The full detailed report, called a survey, can be found here.
“Based on observation and resident and staff interview, the facility failed to have sufficient nursing staff, with the appropriate competencies and skills sets, to provide nursing and related services to assure resident safety and attain or maintain the highest practicable physical, mental, and psychosocial well-being of each resident on one of two nursing units (West),” the report states.
The deficiencies reported by state inspectors — allowing staff to work while symptomatic, failures in standard use and storage of protective gear, failure to properly communicate with residents and families — are specific to the nursing facility’s East and West wings. At one point, all residents in the West wing were diagnosed as COVID-positive, the report states. The investigation ended Aug. 14.
A temporary management firm appointed by the Department of Health, Senior Health Care Solutions of Scranton, continues to oversee operations of the facility, according to Press Secretary Nate Wardle.
Potential sanctions against Milton Nursing, if any are approved, would take additional time to finalize, Wardle said. In 2018, the facility was fined $12,250 in 2018 for multiple violations including infection prevention and control.
Attempts to reach a representative of Milton Nursing’s corporate operator, Bedrock Care, were unsuccessful. An update on the facility's webpage state one resident has an active case of COVID-19, five staffers tested positive and are in quarantine, and 52 patients have recovered. No tests are currently pending, according to the online update.
According to the state, 59 staff members and 108 residents tested positive for the disease. Geisinger employees, National Guard members and other staff from the facility’s corporate operator, Bedrock Care of New York, were used to help fill gaps as staffers fell ill.
Inspectors found that four employees, including three nurse’s aides, worked at the nursing home while experiencing symptoms of COVID-19, the report states. Sore throat, fever, headache, body aches are among the symptoms the employees experienced. They continued to work while ill, as early as July 25 and as late as Aug. 9, the report shows.
They were tested in the initial days of August but according to the state report, the facility didn’t notify the Department of Health that employees were working while symptomatic until Aug. 7.
At the very least, guidelines from the Centers for Disease Control and Prevention (CDC) state that 10 days must pass before employees return to work whether they were symptomatic or tested positive for the disease but weren’t feeling physically ill.
Staffers converted the West unit into a Red isolation zone on Aug. 7. That’s the highest level of isolation. Staff are required to dress in full Personal Protective Equipment (PPE): gloves, isolation gowns, masks and face shields.
Inspectors walked through the facility Aug. 11 and found multiple violations of infection control practices, the report states. Isolation gowns were hung on resident doors, and an employee said she wasn’t sure if they were used or clean. There were no readily available masks or face shields, no signage that PPE was necessary, no instructions on the proper use of PPE, no proper storage containers for used materials and no hand sanitizer.
A sink area used by employees to wash hands was without paper towels and sanitizer. The lack of proper storage for used gowns, the inspection report notes, “allowed aerosolization of the gowns.”

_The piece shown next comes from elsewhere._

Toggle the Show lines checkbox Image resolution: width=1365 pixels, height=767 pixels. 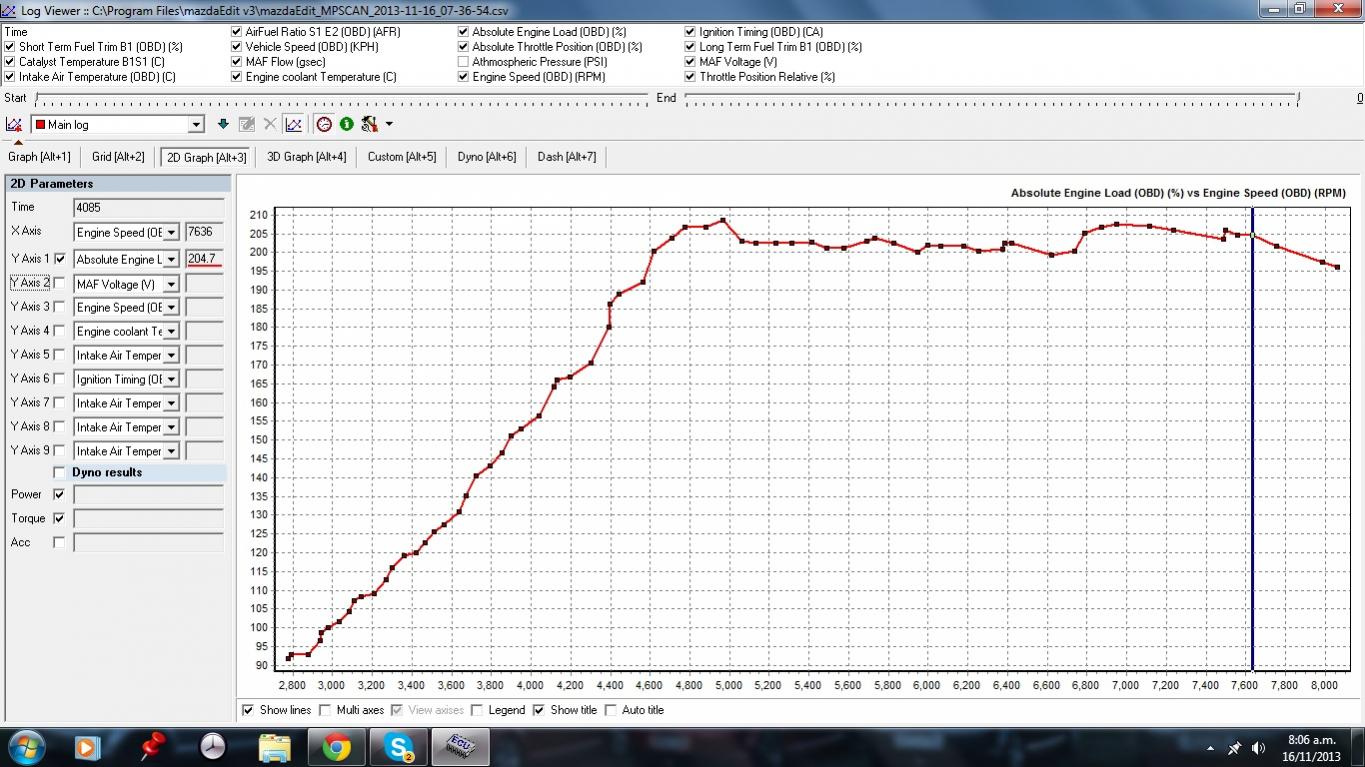(248, 710)
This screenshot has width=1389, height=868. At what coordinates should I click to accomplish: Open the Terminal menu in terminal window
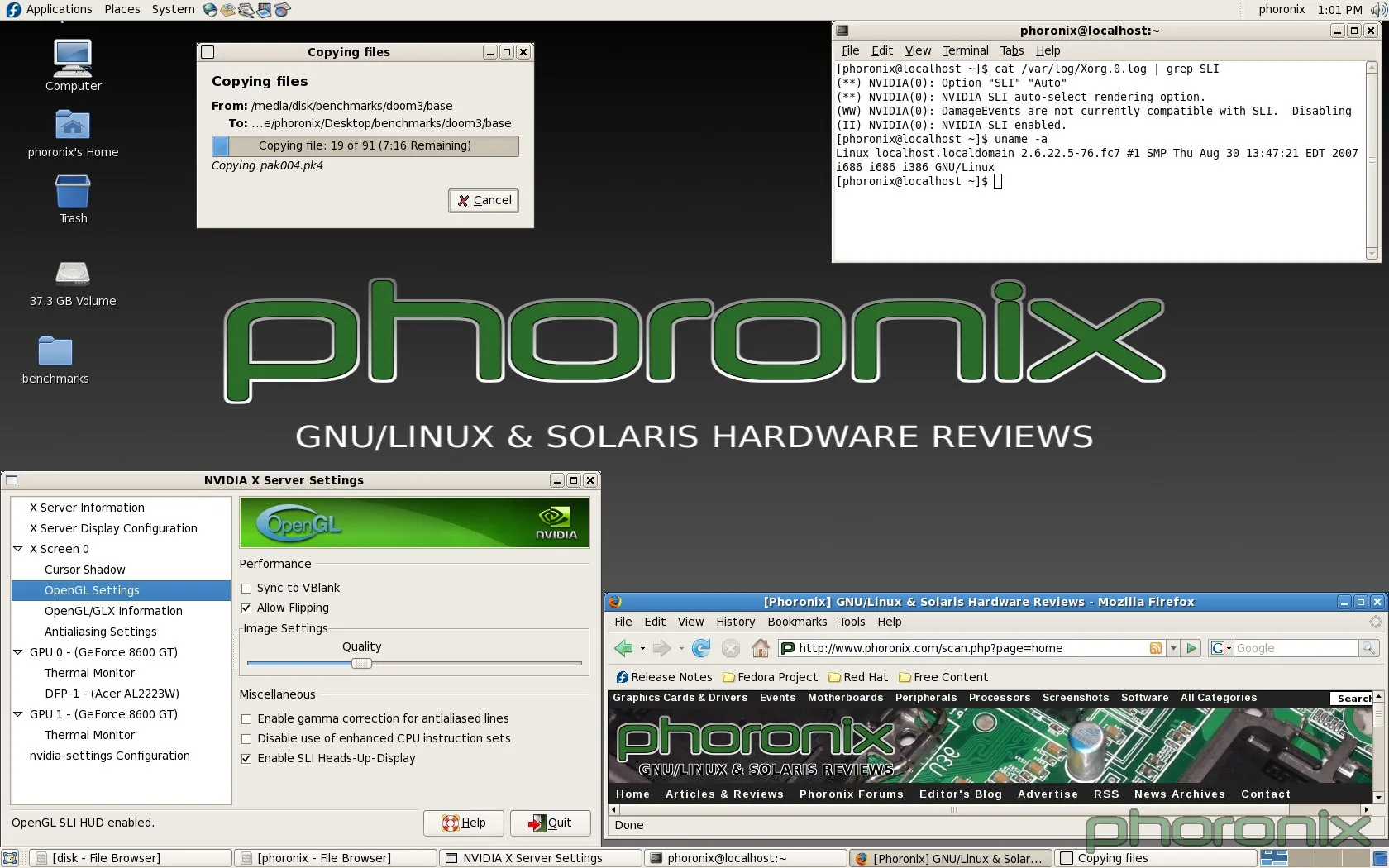[965, 50]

The inspection found that little time elapsed between breakfast and lunch, with residents having trays for both in their rooms. Also, some residents weren’t being roused to get out of bed, the report found. In one case, a resident had to wait 44 minutes from the time they rang a bell for a nurse’s aide until the time she was helped to the bathroom, the report states.
The state inspection found that communication with residents, their representatives and families was insufficient. It noted specifically that a website updating information about the outbreak failed to initially include the count of staff infected with the disease; it only included residents. That’s since been corrected, the state report states, adding that additional measures were taken to improve communication. Employee screening forms were expanded to include additional symptoms, a virtual town hall was held and daily reports are given to management on the conditions of staff and residents.
Among the many corrective measures implemented, as per the report, was that COVID testing at the facility was occurring every four to five days beginning Aug. 18. An “appropriate” infection control and intervention plan was implemented with random audits of staff at least five times daily each shift. Family members are to be contacted directly upon request. Symptomatic staff didn’t return to work until cleared using the CDC guidelines. Staff members are given clear guidance on daily tasks and expectations. Five residents will be interviewed weekly to ensure they’re being properly cared for.
“Current facility staff have been brought back to work post their quarantine periods and provided a special training day by Nursing personnel,” the report states.
“The Infection Preventionist, Director of Nursing and other nursing leadership will conduct rounds throughout the facility to ensure staff is exercising appropriate use of infection control procedures and are being followed,” the report states.